"""

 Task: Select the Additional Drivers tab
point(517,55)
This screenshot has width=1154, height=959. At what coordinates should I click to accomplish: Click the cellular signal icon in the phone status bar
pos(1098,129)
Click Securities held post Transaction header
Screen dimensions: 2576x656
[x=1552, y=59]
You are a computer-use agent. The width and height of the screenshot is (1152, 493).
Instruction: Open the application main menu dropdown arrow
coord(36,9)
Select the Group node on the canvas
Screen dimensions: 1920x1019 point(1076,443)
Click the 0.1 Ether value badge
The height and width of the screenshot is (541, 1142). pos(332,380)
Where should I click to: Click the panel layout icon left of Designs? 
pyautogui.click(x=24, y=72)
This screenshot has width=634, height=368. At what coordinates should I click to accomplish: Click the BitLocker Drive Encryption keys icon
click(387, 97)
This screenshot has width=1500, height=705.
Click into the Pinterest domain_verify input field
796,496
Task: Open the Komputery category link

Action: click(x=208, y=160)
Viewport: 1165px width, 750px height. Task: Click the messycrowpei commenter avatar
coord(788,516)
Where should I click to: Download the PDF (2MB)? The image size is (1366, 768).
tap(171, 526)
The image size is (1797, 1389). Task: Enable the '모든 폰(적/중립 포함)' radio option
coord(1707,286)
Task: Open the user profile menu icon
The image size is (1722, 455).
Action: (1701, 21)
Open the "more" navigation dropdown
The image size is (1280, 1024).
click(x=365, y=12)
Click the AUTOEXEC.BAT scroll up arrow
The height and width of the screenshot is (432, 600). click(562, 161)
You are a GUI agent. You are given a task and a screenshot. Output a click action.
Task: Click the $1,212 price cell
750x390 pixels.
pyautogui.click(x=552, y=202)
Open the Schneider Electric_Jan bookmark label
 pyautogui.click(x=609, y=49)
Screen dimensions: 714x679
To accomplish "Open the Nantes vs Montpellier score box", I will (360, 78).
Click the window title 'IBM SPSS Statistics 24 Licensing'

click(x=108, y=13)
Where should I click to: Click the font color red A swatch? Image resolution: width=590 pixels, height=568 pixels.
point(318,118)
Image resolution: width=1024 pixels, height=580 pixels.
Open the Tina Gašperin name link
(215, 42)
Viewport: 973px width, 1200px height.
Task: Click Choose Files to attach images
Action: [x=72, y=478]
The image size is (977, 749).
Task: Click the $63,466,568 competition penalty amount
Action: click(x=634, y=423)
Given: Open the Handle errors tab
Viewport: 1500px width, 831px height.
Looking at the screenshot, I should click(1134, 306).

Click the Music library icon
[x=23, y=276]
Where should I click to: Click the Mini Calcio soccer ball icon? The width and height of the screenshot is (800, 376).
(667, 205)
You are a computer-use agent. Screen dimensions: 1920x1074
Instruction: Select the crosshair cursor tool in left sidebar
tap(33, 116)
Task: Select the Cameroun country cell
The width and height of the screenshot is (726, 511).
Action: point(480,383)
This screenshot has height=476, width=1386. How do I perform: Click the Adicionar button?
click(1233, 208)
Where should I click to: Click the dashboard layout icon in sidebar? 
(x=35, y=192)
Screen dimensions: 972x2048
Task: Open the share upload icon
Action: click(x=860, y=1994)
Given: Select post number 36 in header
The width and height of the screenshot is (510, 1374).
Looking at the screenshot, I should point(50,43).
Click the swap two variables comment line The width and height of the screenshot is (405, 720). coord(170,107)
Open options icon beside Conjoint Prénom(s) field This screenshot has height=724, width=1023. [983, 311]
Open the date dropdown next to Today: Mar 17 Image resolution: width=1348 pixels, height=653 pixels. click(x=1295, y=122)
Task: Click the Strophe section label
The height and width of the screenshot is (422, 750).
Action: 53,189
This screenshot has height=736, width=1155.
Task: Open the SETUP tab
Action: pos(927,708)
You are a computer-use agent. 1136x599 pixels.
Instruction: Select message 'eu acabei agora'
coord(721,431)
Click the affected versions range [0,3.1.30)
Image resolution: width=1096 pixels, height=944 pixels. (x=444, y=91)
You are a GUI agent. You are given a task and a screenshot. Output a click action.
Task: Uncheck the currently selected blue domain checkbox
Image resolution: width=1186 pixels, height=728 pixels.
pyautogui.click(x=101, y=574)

"""

#### [How to complete this task]
The answer should contain only the lines from the first line of the entries through the line holding "Click Securities held post Transaction header", each exactly as written.

#### [The completed task]
 Task: Select the Additional Drivers tab
point(517,55)
This screenshot has width=1154, height=959. At what coordinates should I click to accomplish: Click the cellular signal icon in the phone status bar
pos(1098,129)
Click Securities held post Transaction header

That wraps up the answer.